Monday, February 9, 2009

that thing called 'friends'

My mother scolded me once a many times that I was 'too giving' towards my friends. 'With your friends, as if you are going to lick them' were her words, clearly she's annoyed. I hated it so much. As I saw it at the time, why not be kind? Why not be nice ? What's wrong if I so wanted to please them? What's wrong being a truly good friend? Clearly she meant to say DON'T. That was when I was below 10 yrs of age. I will be 39 next month, I guess at this age I should be wise enough, and lately these words coming back to me so clearly... Suddenly they're starting to make a lot of senses... She just didn't want me to get hurt.

I was not that stupid to understand it, but I merely chose to ignore it all this while. Now after times & times & times again getting stabbed & kicked & punched from all sides till I was left bleeding, bruised, black and blue, now I chose to open my eyes to see it. Only NOW.

I know to those who I called friends, I am a true friend to them. Well they kept me a long time. Maz & I, we've been friends for 35 years. Noe & I, we been enjoying each other's company more than 20 years. Noli, Fad, Liza & I are in love for 20 years now. Daniel, well he's 'young' but already in my life for 8 wonderful & learning years... 8 years could be a lifetime for some people, but to me, it's a still very fresh & budding friendship.

You might ask.. only these people?

Yes, the ones I truly claimed true friends of mine. Yes we hurt each other once in a while, but we treasured each other so much that we kissed & patched the wound quickly. Sealed the dark moments and take the good to cover the bad. Tears shared. Ofcourse laughters more. I am in their hearts as they are in mine. And I thought my mother's statements were not exactly true.

Now that I moved my life to another country, I never felt lonelier. It's not that I can't make new acquaintances, this actually comes easy to me. Too easy sometimes. People usually get attached to me very quickly. In an instant even. But to achieve the deep meaning of friendship, so far it's looking rather bleak. Some read my kindness as annoyance. Some used it to their advantages. Some think I am too kind that - am I for real?? (I am not too kind, honestly I am just being a HUMAN). Some even think I was plotting an evil agenda. I met a lot of whom I naively thought really nice people, being my true self around them, but I ended up bruised again. Yes, my mother was right allllllll the time.

Maybe people nowadays are not how they are used to be... maybe everybody now is only for themselves.
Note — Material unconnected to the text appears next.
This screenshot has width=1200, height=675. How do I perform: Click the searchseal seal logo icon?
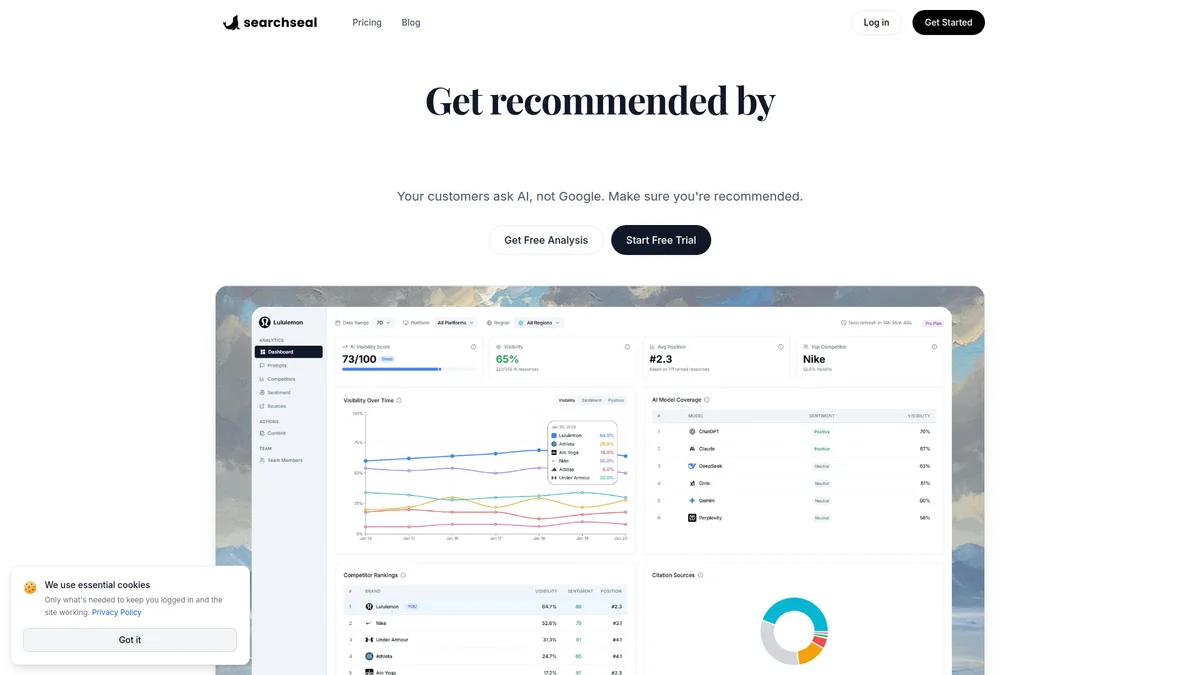(x=231, y=22)
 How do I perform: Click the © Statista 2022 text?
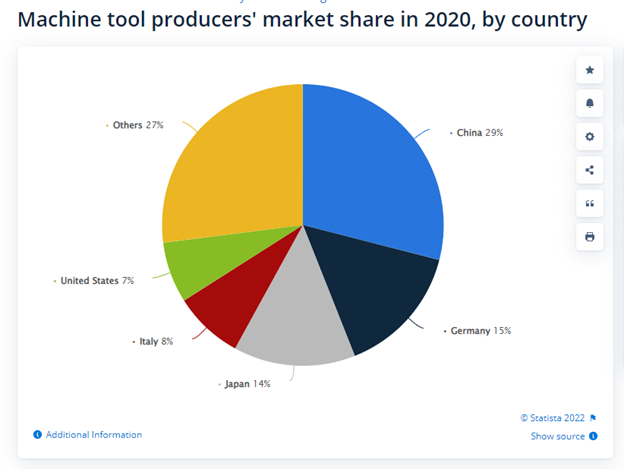pyautogui.click(x=553, y=418)
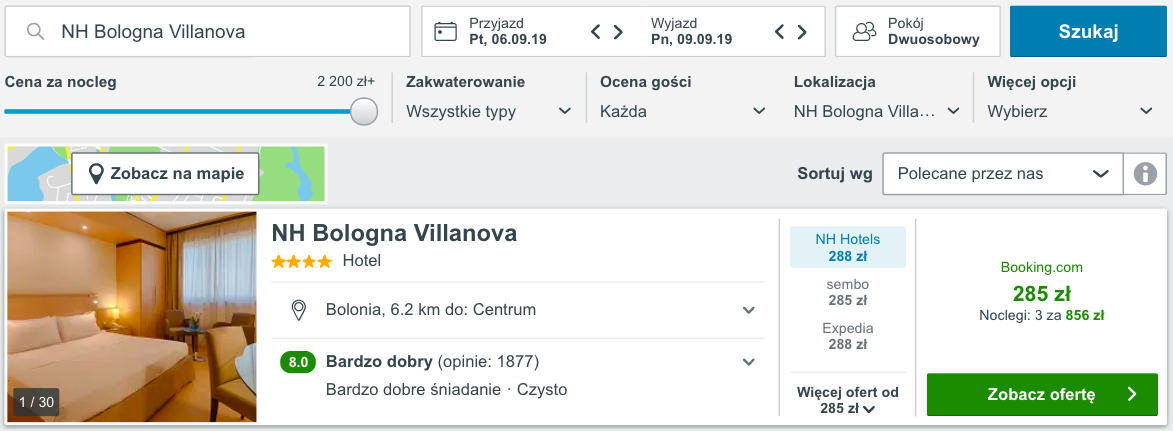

I am at the point where I became so concious about talking to people, smile, even to make eye contacts. I should stay away. I should be allert of those invisible electric fences that people built around them. Unconciously I am myself building a wall and the wall is getting thicker.

I really dislike the person that I am becoming.

Whoa boy I really need a "friend fix". But where to get it?